We’ve filled our tummies and this morning I had yogurt, granola & berries
for breakfast. I’m thinking I’ll make a saskatoon pie. The campground is part
of Pitty Park, right in the middle of the city.
Day 4 – We went to Cape Spear, easternmost point of land in
North America. There’s a lighthouse and the remnants of WWII fortifications. I
bought small jars of bake apple, blueberry & partridgeberry jams, so we can
sample them. We drove to Petty Harbour to try to buy some fish from the
fisherman but they can’t sell direct to customers, they have to go through the
fish co-op. We bought mussels & fish at Bidgoods, a grocery store that
sells local fish. We walked around downtown and stopped for refreshment at
Yellowbelly Brew Pub. We were thinking of going to the George Street Festival,
Alan Doyle was performing that night, but we decided that since it didn’t start
until 9 we probably would be ready to crash before the party really got going.
Cape Spear, most easterly point in North America |
Never have too big a gun, I say |
Day 5 - Went to Signal Hill but it was rainy and so foggy we
couldn’t see anything so decided to drive up the coast. We saw Conception Bay
South, Paradise, St. Phillip’s, Portugal Cove (the other Portugal Cove was the
south one) Torbay, Pouch Cove and Bauline. We had fish & chips for lunch at
Portugal Cove. Denis did say he wanted to explore every nook and cranny of
Newfoundland so we’re giving it a good try.
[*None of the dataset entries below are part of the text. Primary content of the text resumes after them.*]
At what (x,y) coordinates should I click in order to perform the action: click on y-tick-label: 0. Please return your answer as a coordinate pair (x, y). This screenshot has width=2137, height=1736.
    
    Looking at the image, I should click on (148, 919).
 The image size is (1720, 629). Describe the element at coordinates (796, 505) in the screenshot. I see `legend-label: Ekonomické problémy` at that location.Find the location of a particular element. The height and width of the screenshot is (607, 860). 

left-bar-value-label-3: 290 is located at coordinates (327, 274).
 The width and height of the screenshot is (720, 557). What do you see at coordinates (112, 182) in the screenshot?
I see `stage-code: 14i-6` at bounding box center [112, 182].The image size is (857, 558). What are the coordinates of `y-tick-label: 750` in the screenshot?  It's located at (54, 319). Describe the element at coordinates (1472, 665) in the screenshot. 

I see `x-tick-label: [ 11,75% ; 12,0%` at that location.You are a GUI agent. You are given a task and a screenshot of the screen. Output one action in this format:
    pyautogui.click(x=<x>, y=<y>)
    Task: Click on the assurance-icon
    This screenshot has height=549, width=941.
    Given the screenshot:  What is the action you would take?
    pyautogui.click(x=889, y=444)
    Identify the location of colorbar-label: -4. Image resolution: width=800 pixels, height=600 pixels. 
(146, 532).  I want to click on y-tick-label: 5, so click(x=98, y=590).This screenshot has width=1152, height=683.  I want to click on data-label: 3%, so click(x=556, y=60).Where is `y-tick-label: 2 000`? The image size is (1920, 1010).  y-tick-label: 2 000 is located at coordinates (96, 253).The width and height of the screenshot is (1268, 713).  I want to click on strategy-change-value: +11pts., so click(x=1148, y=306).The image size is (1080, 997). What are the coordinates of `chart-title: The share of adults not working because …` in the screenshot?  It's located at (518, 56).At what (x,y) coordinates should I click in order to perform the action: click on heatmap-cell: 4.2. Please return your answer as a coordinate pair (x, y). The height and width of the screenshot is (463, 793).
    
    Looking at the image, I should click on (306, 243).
This is a typical settlement, clinging to the rock. |
Day 6 – The weather was a repeat of the previous day, we
started out with a walking tour of some of the historic buildings in a light
mist which progressed steadily until it was not very pleasant anymore. We visited
the Terry Fox monument, the start of his trek. The damp and chilly we headed
for the Newman Wine Vaults, it’s a stone building where for a hundred years
they aged port. The port was imported
from Portugal and then shipped back across the Atlantic, now they just do tours
and serve samples, a good way to warm up. We also visited the Commissariat’s
house on the way to visit Quidi Vidi village. The village is a very quaint area
of the city with you guessed it a brewery, famous for beer made with water from
ice bergs. They didn’t have a restaurant and the preferred lunch spot was full,
so we opted the the second choice, The Inn of Olde! I have never seen such a jumble of memorabilia,
I’m sure they’ve been collecting since the sixties: hockey sticks, musical
instruments, miner’s hat & shovels, tools and the proprietor fit right in.
The chowder was good even if served in styrofoam, but I decided against the
fish & brewis (which I thought was fish and brews).